What is the term for hose fluctuating movements during flow? What do we call it when water flowing through a flexible hose causes it to act like snake movements if the hose were disturbed?
Can this movement be explained by the Coriolis force?
 A: Here is my hypothesis. Consider a hose that is shaped like the diagram below, with two straight sections linked by a section of constant curvature:

The thick black arrows indicate the velocity of the flow. The flow in the second straight section has been deflected, so a force must have acted on it. The fluid dynamics of the situation might be complicated depending on how turbulent the flow is, but this force must ultimately come from the hose walls, since they're what constrains the fluid to flow in this particular direction. 

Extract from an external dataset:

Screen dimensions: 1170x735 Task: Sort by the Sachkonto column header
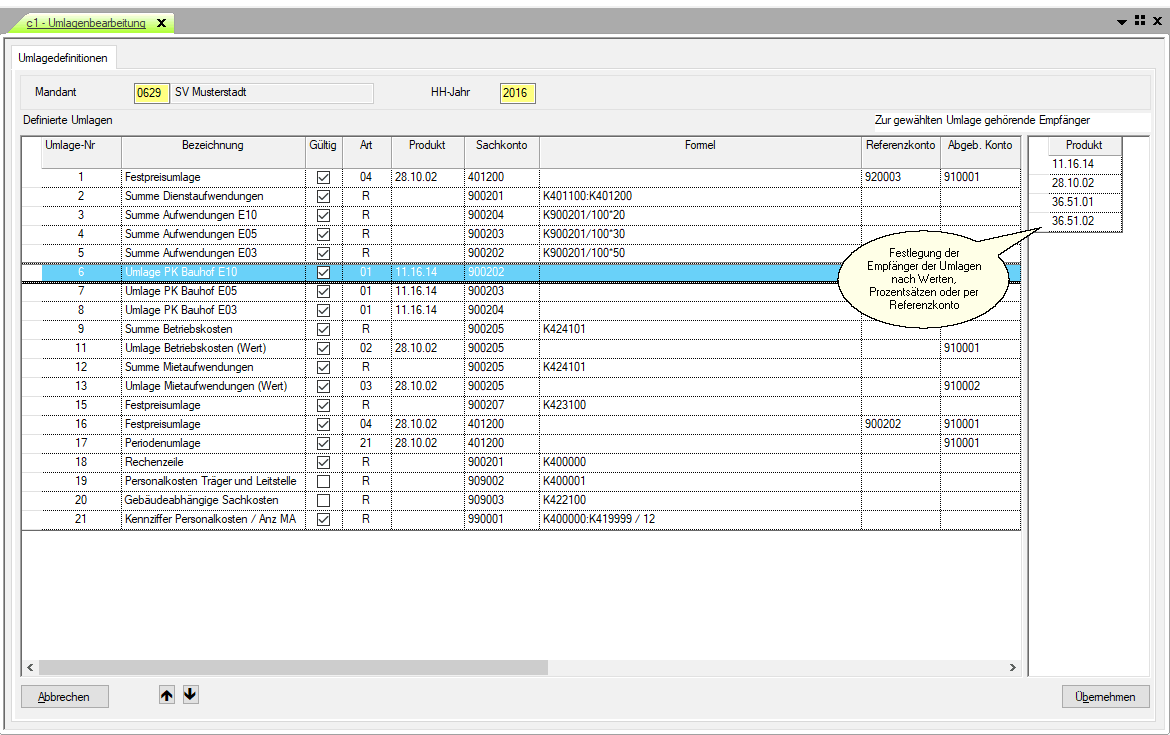tap(501, 145)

By Newton's third law, there must have been an equal and opposite force on the hose walls during the curved section, as indicated by the thin red arrows. This force isn't to do with the Coriolis force, it's just the reaction force that must exist in order for the flow to be deflected. This force must cause the hose walls, and the liquid within them, to move. Note that there is a more or less constant force on the curved section of the hose, but no force at all on the straight sections - so the curved part is being pulled outwards to the left, but the straight parts aren't being pulled at all. After a little while, it must look something like this:

The original curved part has moved outwards (and is still moving), but this has created two new curved sections, which are now experiencing reaction forces in the opposite direction. These will then start to move as well, pulling yet more of the straight parts into curved configurations. The hose will begin to chaotically wriggle about with dynamics quite similar to the meandering of a river, although the details of their cause are quite different.

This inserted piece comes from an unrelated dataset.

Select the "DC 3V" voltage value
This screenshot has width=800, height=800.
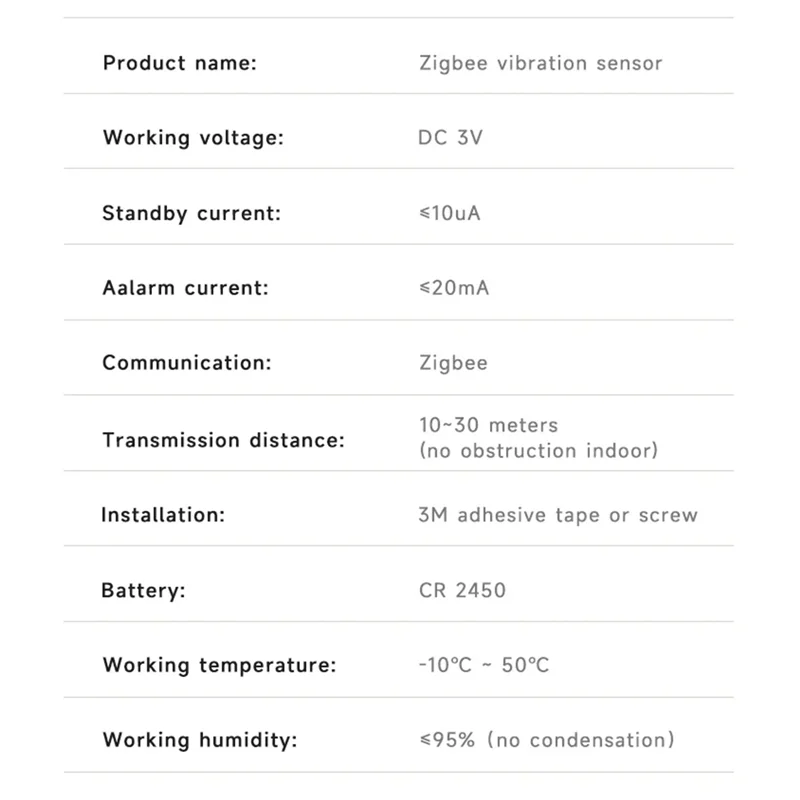(450, 138)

Whether this happens or not must depend on the speed of the flow (because a faster flow requires a larger reaction force to deflect it) and on the extend to which the hose resists these induced changes in its curvature. The latter is probably quite complicated, depending on the stiffness and elasticity of the hose walls, how much friction there is, and probably also on the viscosity and density of the fluid inside, and on whether the flow is turbulent. If the flow is fast, the hose is very flexible, and there is not much friction then I would expect it to wiggle a lot.
To answer the question in the title, I don't think there is an accepted term for this phenomenon, oddly enough. For example, this scholarly paper refers to it as "The fluidelastic instability behaviour of flexible tubes subjected to internal single-phase ... flows" - but I think you could probably get away with calling it "the flexible tube instability".
A: It is called firehose instability, garden-hose instability, or just hose instability.
A: I am going to go with buckling playing a major role. A hose is a long slender column, and the jet of water is producing a compression force on it. So for a sufficiently strong jet, the straight hose shape will become unstable and there will be lateral bending.
But when the bending moves the end of the hose to one side, the angle of the jet also turns to that side, which means there is a restoring force and moment, that will send the hose bending to the other side, only much more strongly, since now there actually is lateral force due to the jet.
Lather, rinse, repeat, and you eventually have your out of control hose.
A: I've seen the video images of a firehose that is out of control. It struck me that it's a runaway effect; once it starts it gets out of hand in a split second.
My guess is that elasticity of the wall of the hose plays a part. Once the hose is wriggling you get turbulence in the flow, and I guess that turbulence reduces the water pressure along some sections of the wall, allowing elastic force to change the bending of the hose. The more the hose wriggles the more turbulence is induced.
I think self-reinforcing turbulence and elastic force of the hose wall are the main factors.
When the nozzle sweeps from side to side there will also be some coriolis effect along the length of the nozzle. If anything I would expect that coriolis effect to dampen the wriggling, but as we know any dampening effects are clearly swamped.
A: 
The picture shows a hose nozzle. The water in the nozzle flows from left to right. δ is the force that the nozzle gives to the water. The force opposite to δ is the force that the water gives to the nozzle. This force is the same as the direction of the water flow.
As shown in the figure, since the outlet diameter of the hose nozzle is small and the inlet diameter is large, the water in the hose nozzle has an acceleration. Assuming that the force F makes the water in the hose nozzle accelerate, then -F is the recoil of the hose. The constant movement of the end of the garden hose is caused by -F.
A: Cavitating 
Simply defined, cavitation is the formation of bubbles or cavities in liquid, developed in areas of relatively low pressure around an impeller. The imploding or collapsing of these bubbles trigger intense shockwaves inside the pump, causing significant damage to the impeller and/or the pump housing.